From: Anto'nio Martins-Tuva'lkin (antonio@tuvalkin.web.pt)
Date: Sun Sep 11 2005 - 07:55:24 CDT
On 2005.09.10, 23:40, Jukka K. Korpela <jkorpela@cs.tut.fi> wrote:
> Unicode contains _most_ accented letters used in human languages
> as precomposed characters, but not all. There's a clear distinction
> here.
Considering what canonical decomposition means, and that e.g. U+006F
U+0301 is absolutely identical to U+00F3, that distinction, however clear,
is meaningless.
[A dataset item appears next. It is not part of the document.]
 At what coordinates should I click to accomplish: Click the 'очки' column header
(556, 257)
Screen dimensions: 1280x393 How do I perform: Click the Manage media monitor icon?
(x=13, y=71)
And of course we know why precomposed characters were
added in the first place — it is about legacy encoding of previous
standards with different views on combining characters, not a desire to
make a "distinction".
> my text was supposed to address people's intuitive expectations
But Jukka, for people with nothing more than intuitive expectations about
computer text processing the backstage works of what's a character and
what's not are completely transparent — they should not worry their heads
with such aracana. ;-)
--                                                                  ____.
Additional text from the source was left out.